Stated task:
In the entries between the line holding "octubre (262, 426)" and the line holding "Datos de Febrero (98, 821)", inclusive, replace "bomba" with "válvula" and give those lines again with nothing else changed.

Given data:
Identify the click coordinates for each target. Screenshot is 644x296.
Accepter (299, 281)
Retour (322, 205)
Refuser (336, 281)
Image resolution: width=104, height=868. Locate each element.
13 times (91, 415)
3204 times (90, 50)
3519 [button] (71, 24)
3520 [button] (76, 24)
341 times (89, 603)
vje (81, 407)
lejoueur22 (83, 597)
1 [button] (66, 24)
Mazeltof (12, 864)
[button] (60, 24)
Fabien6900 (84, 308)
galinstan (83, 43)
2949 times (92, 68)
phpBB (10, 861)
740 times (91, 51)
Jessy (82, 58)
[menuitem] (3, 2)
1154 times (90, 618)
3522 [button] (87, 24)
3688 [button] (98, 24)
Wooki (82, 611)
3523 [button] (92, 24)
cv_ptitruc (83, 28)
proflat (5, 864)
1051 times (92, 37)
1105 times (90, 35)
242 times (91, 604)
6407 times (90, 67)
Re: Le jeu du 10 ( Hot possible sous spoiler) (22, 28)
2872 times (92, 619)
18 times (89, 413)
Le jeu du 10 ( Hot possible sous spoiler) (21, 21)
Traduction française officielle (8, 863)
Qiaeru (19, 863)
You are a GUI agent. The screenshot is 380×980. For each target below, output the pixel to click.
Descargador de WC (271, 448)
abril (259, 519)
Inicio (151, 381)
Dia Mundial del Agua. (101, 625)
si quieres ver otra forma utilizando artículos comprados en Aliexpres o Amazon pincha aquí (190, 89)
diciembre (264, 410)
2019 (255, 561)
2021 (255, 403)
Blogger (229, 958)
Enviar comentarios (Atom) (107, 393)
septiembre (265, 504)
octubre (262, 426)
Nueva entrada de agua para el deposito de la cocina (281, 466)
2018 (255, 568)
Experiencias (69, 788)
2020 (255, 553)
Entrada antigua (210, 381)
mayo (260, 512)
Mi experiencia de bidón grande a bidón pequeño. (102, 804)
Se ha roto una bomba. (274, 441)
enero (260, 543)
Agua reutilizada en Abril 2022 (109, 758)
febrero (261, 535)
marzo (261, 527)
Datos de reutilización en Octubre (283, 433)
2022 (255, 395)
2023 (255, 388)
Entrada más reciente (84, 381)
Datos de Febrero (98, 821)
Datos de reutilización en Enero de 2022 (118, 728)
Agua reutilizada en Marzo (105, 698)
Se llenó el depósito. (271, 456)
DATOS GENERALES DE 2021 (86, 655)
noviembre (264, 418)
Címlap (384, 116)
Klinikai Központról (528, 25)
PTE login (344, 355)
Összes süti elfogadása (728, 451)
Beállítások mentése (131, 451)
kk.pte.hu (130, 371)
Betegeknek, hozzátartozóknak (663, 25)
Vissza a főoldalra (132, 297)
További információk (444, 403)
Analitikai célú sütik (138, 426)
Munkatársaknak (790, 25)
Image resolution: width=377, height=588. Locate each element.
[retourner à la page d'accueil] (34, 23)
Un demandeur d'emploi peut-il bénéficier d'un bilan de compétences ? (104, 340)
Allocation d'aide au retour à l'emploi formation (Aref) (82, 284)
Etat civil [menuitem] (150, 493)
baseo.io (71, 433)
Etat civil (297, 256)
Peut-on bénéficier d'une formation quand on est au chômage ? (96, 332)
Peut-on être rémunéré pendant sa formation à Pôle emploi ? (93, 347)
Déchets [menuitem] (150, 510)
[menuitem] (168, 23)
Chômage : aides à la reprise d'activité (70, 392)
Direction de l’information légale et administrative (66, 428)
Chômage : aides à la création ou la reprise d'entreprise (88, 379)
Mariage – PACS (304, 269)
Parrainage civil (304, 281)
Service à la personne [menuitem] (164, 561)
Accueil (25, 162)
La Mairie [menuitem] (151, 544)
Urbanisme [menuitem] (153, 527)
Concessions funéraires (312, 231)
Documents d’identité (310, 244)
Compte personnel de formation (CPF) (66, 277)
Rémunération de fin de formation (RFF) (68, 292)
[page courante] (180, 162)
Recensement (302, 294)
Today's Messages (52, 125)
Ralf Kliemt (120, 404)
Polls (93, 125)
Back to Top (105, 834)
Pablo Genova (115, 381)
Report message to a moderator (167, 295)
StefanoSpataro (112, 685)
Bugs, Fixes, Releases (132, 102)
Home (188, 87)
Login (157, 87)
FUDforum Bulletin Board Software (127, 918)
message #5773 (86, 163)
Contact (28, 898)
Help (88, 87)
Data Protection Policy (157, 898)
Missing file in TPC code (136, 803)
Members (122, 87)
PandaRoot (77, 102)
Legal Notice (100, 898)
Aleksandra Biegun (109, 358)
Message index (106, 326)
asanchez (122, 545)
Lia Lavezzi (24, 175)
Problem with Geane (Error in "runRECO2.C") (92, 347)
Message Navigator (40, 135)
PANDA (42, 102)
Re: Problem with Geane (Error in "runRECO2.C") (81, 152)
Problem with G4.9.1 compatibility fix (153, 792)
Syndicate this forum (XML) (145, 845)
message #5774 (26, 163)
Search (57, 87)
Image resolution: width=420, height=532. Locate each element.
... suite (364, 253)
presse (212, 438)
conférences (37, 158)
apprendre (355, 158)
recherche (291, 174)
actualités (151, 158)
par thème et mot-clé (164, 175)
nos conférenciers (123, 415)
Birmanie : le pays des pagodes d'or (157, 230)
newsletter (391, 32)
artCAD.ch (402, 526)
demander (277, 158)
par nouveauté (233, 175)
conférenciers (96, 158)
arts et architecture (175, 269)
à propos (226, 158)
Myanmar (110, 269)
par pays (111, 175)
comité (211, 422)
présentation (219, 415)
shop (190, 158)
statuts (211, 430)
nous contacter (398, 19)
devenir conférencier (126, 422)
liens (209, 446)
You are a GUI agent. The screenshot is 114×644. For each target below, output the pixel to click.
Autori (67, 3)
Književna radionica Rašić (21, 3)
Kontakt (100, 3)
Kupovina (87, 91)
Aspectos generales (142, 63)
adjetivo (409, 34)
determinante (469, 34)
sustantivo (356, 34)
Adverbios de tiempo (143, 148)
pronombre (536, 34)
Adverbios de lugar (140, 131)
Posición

The solution:
octubre (262, 426)
Nueva entrada de agua para el deposito de la cocina (281, 466)
2018 (255, 568)
Experiencias (69, 788)
2020 (255, 553)
Entrada antigua (210, 381)
mayo (260, 512)
Mi experiencia de bidón grande a bidón pequeño. (102, 804)
Se ha roto una válvula. (274, 441)
enero (260, 543)
Agua reutilizada en Abril 2022 (109, 758)
febrero (261, 535)
marzo (261, 527)
Datos de reutilización en Octubre (283, 433)
2022 (255, 395)
2023 (255, 388)
Entrada más reciente (84, 381)
Datos de Febrero (98, 821)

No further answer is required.